Requirements — Reproduce the rows without any changes, from the line with "Open the settings gear in the top bar" to the line with "(x=1062, y=124)", including both of those lines. Leave the pictures out.

Records shown —

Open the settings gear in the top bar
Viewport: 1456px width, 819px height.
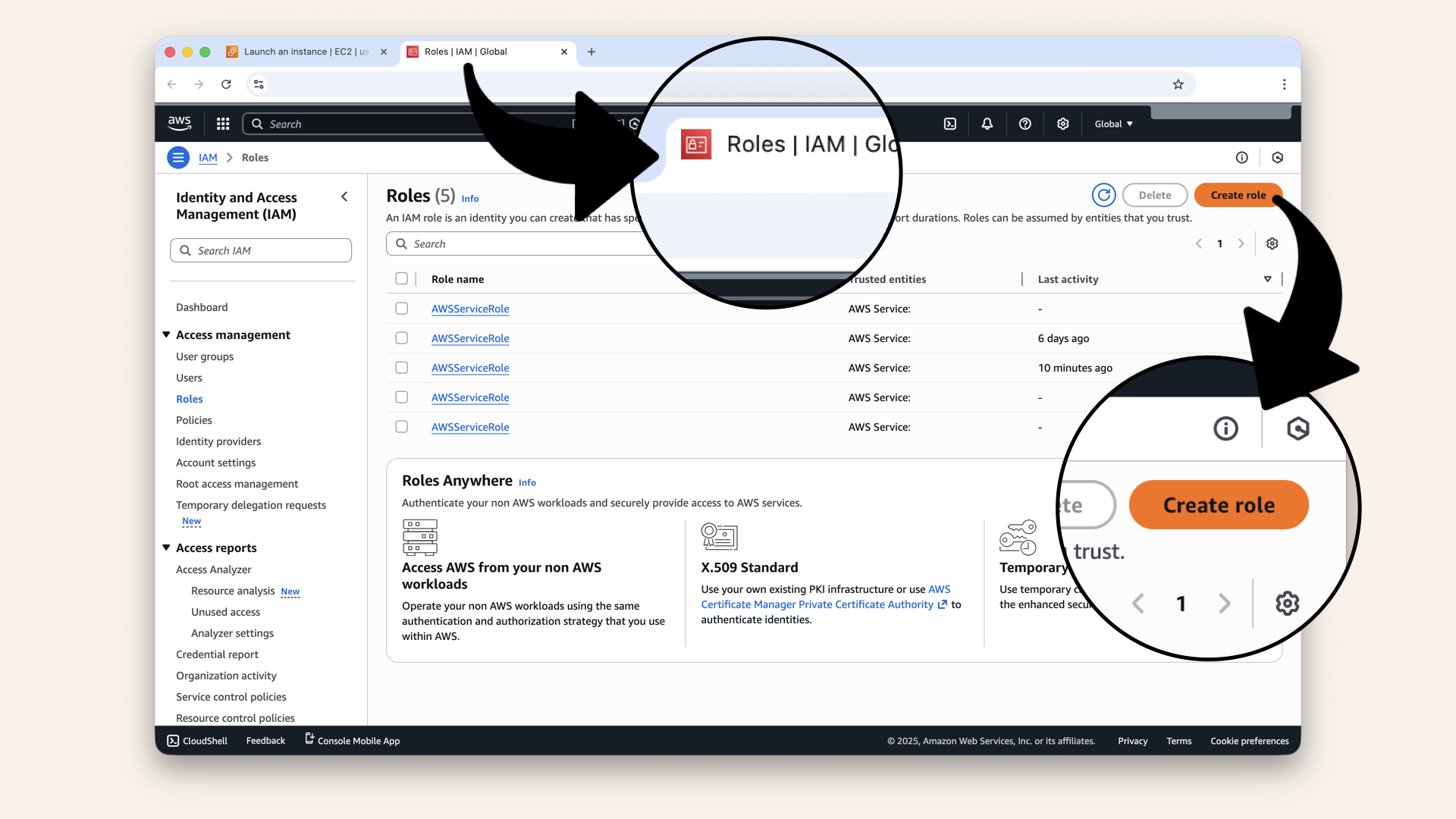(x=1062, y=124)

--

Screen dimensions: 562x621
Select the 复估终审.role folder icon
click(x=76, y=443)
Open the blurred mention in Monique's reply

Task solution —
Open the settings gear in the top bar
Viewport: 1456px width, 819px height.
(x=1062, y=124)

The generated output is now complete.